* Task to complete *
For the data below, work out how many lines include the string "will" and report only the number.

(Records contained in a dataset)
==============================

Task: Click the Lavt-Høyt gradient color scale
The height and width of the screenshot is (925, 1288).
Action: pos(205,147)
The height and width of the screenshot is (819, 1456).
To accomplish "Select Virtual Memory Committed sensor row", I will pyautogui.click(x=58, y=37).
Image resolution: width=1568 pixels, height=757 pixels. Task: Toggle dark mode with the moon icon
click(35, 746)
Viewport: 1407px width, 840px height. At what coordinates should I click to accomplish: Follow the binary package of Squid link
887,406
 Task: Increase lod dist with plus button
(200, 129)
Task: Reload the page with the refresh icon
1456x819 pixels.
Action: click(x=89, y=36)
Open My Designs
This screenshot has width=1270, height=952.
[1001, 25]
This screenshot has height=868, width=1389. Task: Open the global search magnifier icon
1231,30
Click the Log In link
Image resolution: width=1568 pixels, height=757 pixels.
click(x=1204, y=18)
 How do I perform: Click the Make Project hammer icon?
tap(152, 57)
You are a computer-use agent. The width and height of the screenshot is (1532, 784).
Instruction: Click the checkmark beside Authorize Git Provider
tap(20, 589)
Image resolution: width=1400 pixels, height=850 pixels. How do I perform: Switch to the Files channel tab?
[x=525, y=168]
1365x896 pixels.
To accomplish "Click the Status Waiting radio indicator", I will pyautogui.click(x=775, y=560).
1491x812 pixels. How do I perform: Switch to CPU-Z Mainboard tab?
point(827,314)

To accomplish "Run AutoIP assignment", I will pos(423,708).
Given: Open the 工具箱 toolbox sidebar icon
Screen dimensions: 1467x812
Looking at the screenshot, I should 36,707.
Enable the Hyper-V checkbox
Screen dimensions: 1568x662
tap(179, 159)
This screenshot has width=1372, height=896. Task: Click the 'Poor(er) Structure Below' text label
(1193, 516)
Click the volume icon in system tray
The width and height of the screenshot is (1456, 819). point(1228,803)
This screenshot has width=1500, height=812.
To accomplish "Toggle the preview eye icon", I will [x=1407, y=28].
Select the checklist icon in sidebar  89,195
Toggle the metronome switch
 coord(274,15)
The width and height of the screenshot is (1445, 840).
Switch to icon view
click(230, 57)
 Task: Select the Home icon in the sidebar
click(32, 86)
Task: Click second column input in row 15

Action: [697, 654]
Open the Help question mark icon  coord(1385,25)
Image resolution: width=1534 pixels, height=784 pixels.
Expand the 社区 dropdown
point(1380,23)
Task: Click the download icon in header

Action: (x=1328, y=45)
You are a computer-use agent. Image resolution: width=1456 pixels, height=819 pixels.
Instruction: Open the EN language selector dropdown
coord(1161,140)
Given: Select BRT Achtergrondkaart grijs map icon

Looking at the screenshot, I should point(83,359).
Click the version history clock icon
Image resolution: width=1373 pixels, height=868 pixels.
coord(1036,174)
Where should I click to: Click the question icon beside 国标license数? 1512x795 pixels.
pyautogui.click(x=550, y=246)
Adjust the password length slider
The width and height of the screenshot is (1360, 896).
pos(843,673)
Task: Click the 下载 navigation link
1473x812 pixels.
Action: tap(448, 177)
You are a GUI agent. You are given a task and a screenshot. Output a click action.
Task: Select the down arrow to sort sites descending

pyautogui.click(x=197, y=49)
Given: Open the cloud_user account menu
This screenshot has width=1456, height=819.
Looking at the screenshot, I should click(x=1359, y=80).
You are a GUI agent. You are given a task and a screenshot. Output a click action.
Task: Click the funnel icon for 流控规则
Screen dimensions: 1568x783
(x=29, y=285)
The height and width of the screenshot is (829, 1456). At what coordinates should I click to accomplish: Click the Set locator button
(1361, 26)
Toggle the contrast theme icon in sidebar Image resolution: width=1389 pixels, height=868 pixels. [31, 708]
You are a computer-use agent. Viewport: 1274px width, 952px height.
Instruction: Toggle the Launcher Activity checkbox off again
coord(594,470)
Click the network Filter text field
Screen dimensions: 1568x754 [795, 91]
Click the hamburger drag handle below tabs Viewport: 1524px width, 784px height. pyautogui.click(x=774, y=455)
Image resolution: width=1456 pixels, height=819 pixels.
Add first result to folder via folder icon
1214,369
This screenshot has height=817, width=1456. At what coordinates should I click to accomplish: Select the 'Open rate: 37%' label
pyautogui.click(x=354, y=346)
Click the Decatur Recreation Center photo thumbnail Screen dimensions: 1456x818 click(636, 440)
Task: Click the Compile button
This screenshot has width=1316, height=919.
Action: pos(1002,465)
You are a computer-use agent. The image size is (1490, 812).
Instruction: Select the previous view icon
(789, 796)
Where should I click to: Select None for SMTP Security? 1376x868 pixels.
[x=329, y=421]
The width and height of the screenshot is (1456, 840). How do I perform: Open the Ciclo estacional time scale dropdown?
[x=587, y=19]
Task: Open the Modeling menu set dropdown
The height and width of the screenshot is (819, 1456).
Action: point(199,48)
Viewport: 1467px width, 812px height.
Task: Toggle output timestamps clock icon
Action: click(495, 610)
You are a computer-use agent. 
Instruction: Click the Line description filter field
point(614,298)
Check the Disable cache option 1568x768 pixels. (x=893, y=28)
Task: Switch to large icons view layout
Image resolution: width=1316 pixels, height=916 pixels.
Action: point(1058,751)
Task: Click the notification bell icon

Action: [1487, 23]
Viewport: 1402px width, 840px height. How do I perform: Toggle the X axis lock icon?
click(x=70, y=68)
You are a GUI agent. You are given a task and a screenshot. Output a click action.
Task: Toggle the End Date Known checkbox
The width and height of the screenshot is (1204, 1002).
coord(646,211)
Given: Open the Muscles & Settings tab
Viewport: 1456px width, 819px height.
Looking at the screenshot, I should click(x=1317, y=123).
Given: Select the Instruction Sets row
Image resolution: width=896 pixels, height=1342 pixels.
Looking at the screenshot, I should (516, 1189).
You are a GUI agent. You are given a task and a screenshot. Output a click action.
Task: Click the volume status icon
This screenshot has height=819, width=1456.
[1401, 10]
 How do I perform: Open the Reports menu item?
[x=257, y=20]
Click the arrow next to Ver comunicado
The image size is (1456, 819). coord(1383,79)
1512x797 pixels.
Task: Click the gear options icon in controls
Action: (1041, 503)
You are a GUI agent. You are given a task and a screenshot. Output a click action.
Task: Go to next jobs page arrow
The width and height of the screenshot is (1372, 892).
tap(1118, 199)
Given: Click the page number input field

==============================

* Written solution *
4